How come you can still love the man who obviously never loved you for real? Who took advantage of your love and who never cared for your well-being?
And yet, here you are, doing just that. Here you are missing him, holding on to him, caring for him and still loving him. So what exactly is wrong with you?
Well, let me tell you one thing—everything that you are feeling right now is completely normal and natural. After all, this man was a huge part of your life for years and you can’t erase him from your memory just like that.
Remember that you are just a human being, despite all of your strength. You can’t shut down your emotions by pressing a button.

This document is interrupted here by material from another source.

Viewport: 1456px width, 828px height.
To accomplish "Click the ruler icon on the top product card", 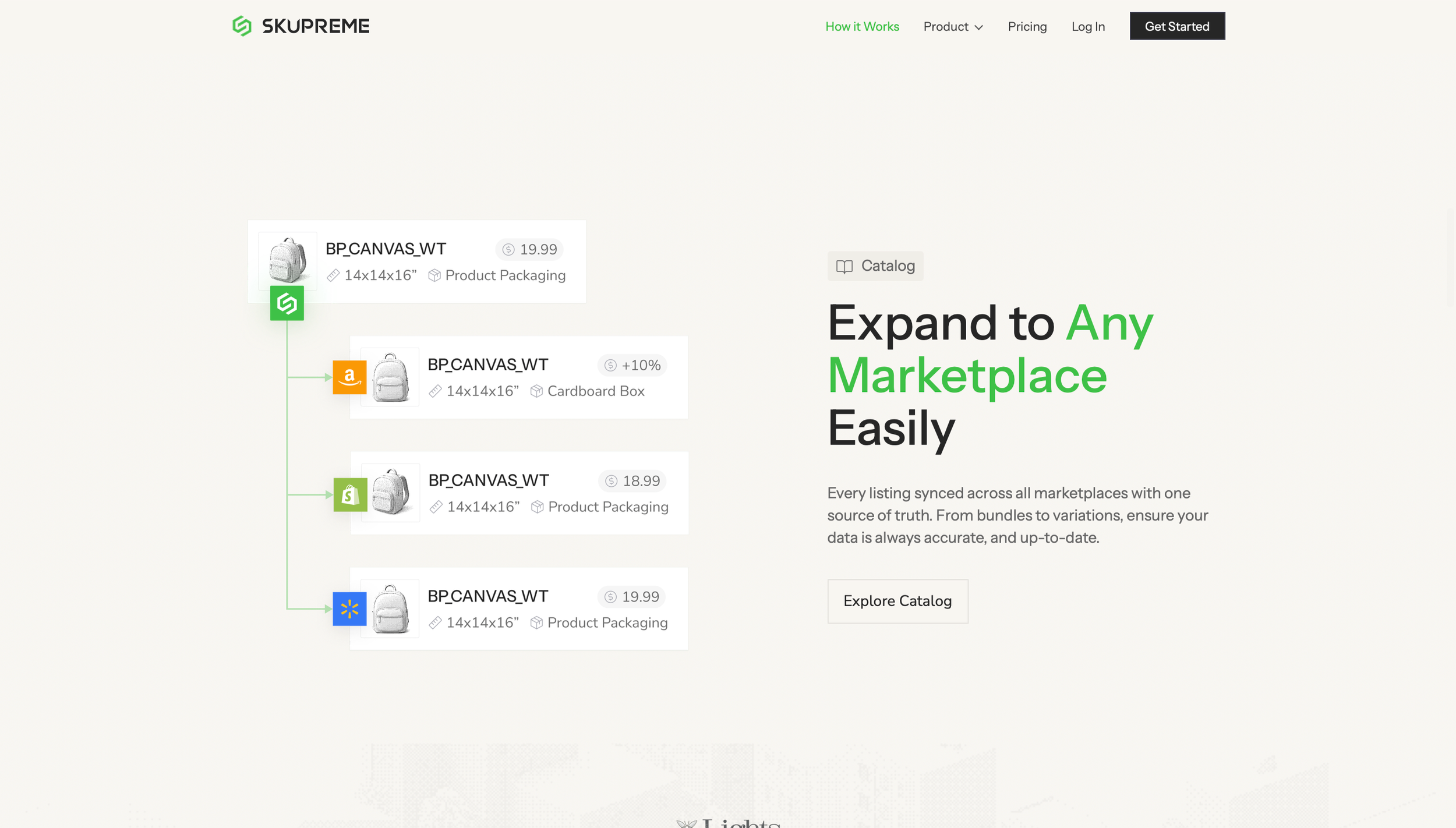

But the truth is that you probably just think you love this man. For years, he made it his job to brainwash you into thinking that he was the only man cut out for you. He made it his mission to convince you that you should be thankful for having him around and that no other man could ever love you the way he did.
For years, this man manipulated you into thinking that he was the good guy and that you were the one who was responsible for him mistreating you. Into thinking that you’d never love anyone the way you loved him and that your relationship was a karmic connection that only happens once in a lifetime.
And even though now you know that all of this is bullshit, you spent years believing every word this guy was telling you. So it is natural that somewhere in the back of your head, you can still hear his tiny voice, repeating all of this. It is natural that he changed your self-image and perspective of love and relationships.
And that is exactly what this narcissist wanted to do—he wanted to cage you for life and he wanted to make you believe that you could never make it on your own. Because that was the only way for him to keep you around.
But here you are, learning to live without him, the same way you’ll learn to unloved him. Here you are, surviving his absence and getting over him.
So, if you could’ve managed this, if you could’ve cut this toxic man out of your life and if you’ve been strong enough to break all ties with him, what makes you think that you won’t be strong enough to stop thinking about him as well? Because I assure you that you will.
Just don’t expect it to happen overnight because these things take time and effort. But trust me—one of these days, the memory of this man will slowly start to vanish from your heart.
One of these days, you’ll be completely liberated. And one of these days, you’ll meet a man whom you’ll love for real and you’ll realize that everything I was telling you was nothing but the truth.